▸ **Exercise description**: Find the lines in the records that carry the word "Viewport". Copy each one.

**** Material for this exercise ****

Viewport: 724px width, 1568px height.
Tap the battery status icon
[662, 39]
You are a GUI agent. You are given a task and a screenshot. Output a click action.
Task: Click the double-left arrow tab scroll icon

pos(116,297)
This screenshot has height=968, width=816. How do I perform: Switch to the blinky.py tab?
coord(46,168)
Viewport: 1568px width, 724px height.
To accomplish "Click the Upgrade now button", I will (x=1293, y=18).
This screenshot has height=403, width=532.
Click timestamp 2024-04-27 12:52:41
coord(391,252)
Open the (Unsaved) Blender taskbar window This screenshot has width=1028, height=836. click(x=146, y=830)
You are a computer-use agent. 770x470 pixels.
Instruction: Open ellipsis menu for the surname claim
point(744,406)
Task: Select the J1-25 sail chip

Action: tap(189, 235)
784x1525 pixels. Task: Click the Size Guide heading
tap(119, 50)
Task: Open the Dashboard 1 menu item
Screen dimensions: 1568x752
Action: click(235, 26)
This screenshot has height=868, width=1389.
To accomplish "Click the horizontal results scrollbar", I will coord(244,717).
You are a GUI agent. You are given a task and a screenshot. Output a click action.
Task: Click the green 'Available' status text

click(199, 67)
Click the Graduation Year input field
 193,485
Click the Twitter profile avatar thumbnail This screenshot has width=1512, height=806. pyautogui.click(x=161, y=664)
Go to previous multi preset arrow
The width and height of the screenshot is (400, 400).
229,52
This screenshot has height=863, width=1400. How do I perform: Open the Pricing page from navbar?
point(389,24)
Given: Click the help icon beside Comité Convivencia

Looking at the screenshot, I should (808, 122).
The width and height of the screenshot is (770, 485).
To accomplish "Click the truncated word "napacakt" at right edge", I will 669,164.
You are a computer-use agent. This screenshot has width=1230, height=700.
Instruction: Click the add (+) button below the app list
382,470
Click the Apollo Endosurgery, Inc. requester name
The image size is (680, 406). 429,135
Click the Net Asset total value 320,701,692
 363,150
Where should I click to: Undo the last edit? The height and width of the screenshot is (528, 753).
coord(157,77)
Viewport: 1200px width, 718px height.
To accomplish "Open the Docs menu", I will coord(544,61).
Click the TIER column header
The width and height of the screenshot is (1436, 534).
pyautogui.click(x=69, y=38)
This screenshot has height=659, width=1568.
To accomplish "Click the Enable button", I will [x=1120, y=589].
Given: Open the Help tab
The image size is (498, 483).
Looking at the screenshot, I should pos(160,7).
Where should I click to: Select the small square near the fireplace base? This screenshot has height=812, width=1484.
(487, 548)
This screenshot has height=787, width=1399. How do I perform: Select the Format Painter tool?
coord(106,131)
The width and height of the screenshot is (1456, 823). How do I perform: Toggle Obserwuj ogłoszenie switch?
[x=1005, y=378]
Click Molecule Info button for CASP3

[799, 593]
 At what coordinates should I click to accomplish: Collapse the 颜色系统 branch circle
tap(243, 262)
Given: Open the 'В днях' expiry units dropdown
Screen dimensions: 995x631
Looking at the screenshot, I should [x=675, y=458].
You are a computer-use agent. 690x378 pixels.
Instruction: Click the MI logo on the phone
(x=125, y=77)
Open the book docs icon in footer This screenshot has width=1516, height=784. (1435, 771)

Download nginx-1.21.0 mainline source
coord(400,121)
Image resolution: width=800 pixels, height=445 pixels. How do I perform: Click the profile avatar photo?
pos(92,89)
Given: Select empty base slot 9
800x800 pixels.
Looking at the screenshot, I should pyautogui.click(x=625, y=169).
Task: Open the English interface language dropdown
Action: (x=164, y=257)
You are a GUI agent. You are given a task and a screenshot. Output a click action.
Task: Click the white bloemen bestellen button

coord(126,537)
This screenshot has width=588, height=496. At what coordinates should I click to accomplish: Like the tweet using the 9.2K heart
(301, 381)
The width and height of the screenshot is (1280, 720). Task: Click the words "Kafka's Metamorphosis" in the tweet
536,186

****

▸ **Your response**:
Viewport: 724px width, 1568px height.
Viewport: 1568px width, 724px height.
Viewport: 1200px width, 718px height.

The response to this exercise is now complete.